The median weekly wage for all union workers rose from $1,095 to $1,144 (4.5%). It was the first time in years, if not decades, that the union increase was smaller than the non-union one. Non-unionists saw median weekly wages rise from $892 to $958 (7.4%).

So you should quit the union, right? Wrong. Subtract $958 from $1,144 and you get a $186 median weekly difference. The median is the mid-point where half the workers are above and half are below. And the unionists enjoyed a 19.4% advantage. Read that again: +19.4%.

Wait, there’s more.

Whites, and specifically white men, are the standard by which all other workers—women, men and women of color, you name it—are measured. Reflecting their historic domination, and systemic racism, too, white men have the highest median wages.

They still do, so let’s compare the others’ pay to theirs. Again, the union edge appears.

The median weekly pay for all white male workers in 2020 was $1,003, $38 (3.9%) more than it was the year before. That’s the base we’ll use.

Below we list the median pay for various subgroups in 2020, the median weekly pay hikes they got in the last year, and sometimes in percentage terms how much their median pay was above or below that of the white male “base”:

White union men’s median weekly pay in 2020: $1,243, up $62 (5.2%) in one year, and 23.9% above that base for all white male workers. It’s $6 more per hour. How’d you like a raise like that? Non-union white men got a raise, too, but they’re still $265 a week behind.

White union women’s median in 2020: $1,085, up $41. Not much, right? Well, the white union women had median pay that was $82 higher weekly than the white male base—union and non-union combined—we’re using. They’re 8% ahead. Call it a pro-union pay gap.

As a matter of fact, the only group whom white union women trailed in median weekly pay were white union men. And while other studies show working women earn 80 cents or so for every dollar a man earns in an identical job, the union woman earns 87.3 cents for every dollar a man earns. The pay gap’s still there, but it’s smaller when you’re unionized. Median pay for non-union white women: $877. The non-union women’s gap with white men: Yawning.

The same pattern shows up for workers of color. Black men had median pay of $794 weekly last year. Black union men earned $965, $199 weekly more than non-union Black men.

Black union women earned $917, $175 more in weekly median pay than non-union women.

For Hispanic-named workers, same story, different numbers.
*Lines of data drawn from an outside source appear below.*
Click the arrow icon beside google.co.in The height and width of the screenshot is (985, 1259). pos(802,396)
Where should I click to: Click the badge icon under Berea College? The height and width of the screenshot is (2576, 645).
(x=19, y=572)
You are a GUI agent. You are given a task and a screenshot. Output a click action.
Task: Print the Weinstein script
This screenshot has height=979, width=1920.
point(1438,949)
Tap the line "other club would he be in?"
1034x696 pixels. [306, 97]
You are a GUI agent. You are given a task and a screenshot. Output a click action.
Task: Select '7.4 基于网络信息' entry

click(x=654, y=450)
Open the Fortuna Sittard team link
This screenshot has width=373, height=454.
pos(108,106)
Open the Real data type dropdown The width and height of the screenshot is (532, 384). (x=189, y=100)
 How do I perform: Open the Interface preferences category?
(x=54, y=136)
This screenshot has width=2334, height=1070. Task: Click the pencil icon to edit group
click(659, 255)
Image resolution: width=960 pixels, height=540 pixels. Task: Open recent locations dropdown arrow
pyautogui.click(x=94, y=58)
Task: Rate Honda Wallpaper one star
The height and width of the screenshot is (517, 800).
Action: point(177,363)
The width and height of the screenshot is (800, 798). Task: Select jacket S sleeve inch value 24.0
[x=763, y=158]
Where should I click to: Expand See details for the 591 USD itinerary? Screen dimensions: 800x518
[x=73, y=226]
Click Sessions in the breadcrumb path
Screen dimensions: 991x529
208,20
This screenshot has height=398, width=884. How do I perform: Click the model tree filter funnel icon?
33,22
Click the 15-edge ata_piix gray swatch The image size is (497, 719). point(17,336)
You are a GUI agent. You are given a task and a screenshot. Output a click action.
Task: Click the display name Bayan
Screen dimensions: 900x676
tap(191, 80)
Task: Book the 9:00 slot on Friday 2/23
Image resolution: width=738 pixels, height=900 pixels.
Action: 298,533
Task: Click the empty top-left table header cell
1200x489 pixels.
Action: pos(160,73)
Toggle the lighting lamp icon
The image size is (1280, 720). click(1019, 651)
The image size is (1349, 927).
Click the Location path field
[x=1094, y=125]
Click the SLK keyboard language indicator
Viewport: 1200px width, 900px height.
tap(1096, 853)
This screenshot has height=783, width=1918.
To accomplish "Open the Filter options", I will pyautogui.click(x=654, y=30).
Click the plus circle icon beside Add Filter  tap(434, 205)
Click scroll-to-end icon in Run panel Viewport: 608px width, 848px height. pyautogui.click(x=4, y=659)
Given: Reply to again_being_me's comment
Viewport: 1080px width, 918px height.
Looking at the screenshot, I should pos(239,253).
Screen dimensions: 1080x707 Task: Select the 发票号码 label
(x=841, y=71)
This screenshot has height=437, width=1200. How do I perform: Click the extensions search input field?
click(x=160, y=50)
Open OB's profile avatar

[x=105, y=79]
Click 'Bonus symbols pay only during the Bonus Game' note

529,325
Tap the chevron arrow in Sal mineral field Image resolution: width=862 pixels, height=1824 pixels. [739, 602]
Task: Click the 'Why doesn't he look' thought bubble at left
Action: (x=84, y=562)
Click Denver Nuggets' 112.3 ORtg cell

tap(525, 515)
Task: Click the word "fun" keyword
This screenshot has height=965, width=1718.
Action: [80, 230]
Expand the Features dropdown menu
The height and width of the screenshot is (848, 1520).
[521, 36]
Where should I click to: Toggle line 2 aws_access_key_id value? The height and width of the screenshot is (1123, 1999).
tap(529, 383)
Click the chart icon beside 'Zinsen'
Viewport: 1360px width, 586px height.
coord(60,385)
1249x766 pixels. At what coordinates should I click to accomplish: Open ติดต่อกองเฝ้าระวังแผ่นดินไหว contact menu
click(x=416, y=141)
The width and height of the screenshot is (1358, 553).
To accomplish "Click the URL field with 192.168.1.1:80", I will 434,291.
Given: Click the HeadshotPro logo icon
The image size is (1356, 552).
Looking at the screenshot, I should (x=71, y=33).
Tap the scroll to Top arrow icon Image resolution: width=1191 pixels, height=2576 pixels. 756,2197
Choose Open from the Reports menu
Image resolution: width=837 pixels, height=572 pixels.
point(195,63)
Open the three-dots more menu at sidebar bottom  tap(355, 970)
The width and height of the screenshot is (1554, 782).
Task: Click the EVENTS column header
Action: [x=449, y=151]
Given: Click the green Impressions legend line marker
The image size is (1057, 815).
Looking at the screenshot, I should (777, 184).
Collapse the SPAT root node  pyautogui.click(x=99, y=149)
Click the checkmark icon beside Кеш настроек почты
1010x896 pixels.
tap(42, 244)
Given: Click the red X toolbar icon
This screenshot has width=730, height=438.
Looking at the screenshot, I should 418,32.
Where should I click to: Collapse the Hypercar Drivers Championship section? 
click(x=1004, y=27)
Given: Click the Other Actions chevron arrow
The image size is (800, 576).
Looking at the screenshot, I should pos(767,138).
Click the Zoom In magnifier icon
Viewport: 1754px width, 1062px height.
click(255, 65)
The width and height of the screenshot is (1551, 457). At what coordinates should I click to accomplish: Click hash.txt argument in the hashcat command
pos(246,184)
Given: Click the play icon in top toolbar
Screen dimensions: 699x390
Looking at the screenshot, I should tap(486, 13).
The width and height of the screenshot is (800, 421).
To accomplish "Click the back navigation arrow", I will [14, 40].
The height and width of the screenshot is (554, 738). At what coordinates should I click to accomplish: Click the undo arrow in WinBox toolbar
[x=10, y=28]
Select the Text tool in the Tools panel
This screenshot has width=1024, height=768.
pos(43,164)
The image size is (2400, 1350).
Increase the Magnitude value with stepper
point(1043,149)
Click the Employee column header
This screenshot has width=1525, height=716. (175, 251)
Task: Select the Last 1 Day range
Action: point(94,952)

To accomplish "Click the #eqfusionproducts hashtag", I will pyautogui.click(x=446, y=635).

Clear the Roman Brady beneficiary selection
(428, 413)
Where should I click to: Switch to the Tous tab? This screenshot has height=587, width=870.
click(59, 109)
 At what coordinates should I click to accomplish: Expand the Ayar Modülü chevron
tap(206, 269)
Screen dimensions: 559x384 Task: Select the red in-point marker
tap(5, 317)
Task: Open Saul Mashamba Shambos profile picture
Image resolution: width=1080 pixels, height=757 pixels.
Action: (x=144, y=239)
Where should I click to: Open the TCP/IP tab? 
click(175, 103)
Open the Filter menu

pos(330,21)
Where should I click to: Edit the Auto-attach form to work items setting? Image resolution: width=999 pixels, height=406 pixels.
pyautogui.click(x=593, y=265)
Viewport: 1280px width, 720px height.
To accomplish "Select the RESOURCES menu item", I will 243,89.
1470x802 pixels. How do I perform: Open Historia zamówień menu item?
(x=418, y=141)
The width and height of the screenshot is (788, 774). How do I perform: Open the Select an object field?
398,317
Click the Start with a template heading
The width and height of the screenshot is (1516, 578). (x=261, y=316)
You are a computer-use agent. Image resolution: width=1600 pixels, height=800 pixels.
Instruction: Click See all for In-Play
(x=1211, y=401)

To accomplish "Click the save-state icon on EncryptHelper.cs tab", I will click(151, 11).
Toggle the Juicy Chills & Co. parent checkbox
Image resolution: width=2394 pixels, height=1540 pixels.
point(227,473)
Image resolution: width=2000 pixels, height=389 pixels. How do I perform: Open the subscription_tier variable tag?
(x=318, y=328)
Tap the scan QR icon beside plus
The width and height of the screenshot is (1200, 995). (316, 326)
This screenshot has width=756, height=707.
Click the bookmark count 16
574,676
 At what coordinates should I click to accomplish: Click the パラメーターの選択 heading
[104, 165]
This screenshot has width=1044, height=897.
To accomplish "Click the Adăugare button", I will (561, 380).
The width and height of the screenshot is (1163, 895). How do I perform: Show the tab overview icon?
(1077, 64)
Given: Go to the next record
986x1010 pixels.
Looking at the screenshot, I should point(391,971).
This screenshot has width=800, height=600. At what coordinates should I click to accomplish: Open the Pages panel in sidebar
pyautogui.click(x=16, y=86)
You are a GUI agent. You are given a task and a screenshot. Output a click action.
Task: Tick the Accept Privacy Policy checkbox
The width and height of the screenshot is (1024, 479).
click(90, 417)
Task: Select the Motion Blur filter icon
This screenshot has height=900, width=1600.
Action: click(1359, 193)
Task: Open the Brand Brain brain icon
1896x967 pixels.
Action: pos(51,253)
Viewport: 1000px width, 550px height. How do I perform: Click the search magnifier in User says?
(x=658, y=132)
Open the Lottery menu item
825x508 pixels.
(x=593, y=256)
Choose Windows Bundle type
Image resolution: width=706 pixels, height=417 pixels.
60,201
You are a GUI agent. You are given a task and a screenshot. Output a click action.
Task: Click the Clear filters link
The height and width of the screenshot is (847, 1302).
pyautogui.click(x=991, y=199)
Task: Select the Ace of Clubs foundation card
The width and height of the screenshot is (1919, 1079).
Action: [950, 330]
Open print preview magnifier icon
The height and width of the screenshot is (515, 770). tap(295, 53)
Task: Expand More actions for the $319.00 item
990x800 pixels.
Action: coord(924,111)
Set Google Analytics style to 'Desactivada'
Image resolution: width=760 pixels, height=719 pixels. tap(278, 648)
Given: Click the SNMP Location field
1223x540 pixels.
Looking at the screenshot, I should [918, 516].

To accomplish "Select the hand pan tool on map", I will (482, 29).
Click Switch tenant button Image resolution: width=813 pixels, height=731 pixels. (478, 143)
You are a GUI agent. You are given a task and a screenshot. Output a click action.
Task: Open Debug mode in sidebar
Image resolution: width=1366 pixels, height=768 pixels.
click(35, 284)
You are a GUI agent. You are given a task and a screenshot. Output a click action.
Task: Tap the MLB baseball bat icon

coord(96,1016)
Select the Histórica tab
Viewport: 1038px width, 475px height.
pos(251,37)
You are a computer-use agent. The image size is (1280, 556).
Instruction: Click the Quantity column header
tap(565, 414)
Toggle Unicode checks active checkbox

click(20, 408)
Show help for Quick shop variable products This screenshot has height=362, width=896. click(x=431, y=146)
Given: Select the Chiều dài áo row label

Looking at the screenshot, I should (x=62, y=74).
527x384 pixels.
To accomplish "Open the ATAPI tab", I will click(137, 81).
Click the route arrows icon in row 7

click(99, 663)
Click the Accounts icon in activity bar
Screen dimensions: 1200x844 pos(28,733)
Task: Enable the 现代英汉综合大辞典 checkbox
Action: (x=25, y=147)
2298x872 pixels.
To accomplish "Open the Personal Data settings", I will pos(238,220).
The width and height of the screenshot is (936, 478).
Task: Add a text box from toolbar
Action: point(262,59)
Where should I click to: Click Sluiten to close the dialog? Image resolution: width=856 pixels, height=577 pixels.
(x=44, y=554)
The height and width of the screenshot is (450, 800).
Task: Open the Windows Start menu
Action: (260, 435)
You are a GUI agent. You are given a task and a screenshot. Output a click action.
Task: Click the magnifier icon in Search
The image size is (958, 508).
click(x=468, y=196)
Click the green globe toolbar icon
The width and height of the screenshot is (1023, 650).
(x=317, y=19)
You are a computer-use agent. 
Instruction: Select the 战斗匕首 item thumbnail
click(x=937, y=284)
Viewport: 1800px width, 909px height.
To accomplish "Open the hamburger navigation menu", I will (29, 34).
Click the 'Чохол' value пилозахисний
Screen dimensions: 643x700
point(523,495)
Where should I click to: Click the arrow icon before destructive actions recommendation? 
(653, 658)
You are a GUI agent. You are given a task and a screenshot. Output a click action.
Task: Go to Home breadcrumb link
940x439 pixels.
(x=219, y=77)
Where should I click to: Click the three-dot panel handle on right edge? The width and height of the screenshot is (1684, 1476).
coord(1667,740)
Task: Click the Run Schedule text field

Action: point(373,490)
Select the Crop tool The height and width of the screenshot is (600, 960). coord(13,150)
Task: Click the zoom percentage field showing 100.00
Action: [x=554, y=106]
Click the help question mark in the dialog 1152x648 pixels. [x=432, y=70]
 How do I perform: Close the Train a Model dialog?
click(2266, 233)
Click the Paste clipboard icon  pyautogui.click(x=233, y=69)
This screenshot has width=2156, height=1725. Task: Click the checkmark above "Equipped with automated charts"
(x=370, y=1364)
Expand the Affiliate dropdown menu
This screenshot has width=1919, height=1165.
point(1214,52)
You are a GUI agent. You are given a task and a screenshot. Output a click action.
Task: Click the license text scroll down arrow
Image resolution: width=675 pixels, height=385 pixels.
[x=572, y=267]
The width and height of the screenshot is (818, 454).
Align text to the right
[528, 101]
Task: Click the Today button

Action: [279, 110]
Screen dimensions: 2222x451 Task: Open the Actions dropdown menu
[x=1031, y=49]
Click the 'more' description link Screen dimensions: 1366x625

Median weekly pay for all Hispanic workers last year: $758. Remember, the median means half the workers are above that figure and half are below it.

Median weekly pay for unionized Hispanic workers last year: $1,016. To put that in perspective, that’s $13 a week ahead of the median for all white male workers in 2020. Hispanic male union workers took home a median of $1,076. That’s $306 a week above Hispanic non-union men. Hispanic union women had a $955 weekly median.

Dead last among subgroups: Hispanic non-union women. Their median weekly pay last year was $684. That’s 68% of our white male base. In other words, for every $3 a white male worker—union and non-union combined—earned, an Hispanic non-union woman earned $2.

By now, your eyes must be glazing over with all these numbers, but they make one basic point: There’s a big union edge, regardless of race, creed or color, when it comes to pay.

And here’s the other: In that same BLS survey, the number of union workers declined slightly, but the percentage of union workers—density—rose 0.5%, to 10.8%. Bluntly, BLS said, more non-union workers were laid off when the pandemic hit than union workers. That’s to be expected. There are more non-unionists than unionists in the U.S. workforce.

But the workforce shrank and proportionally more non-unionists got canned, too. In other words, union contracts not only gave workers higher pay in 2020, but better job protection. That’s not to say unionists escaped the ravages of the virus and the ensuing depression. It’s hard to escape double-digit unemployment. But there were fewer, proportionally, unionists who got clobbered than non-unionists.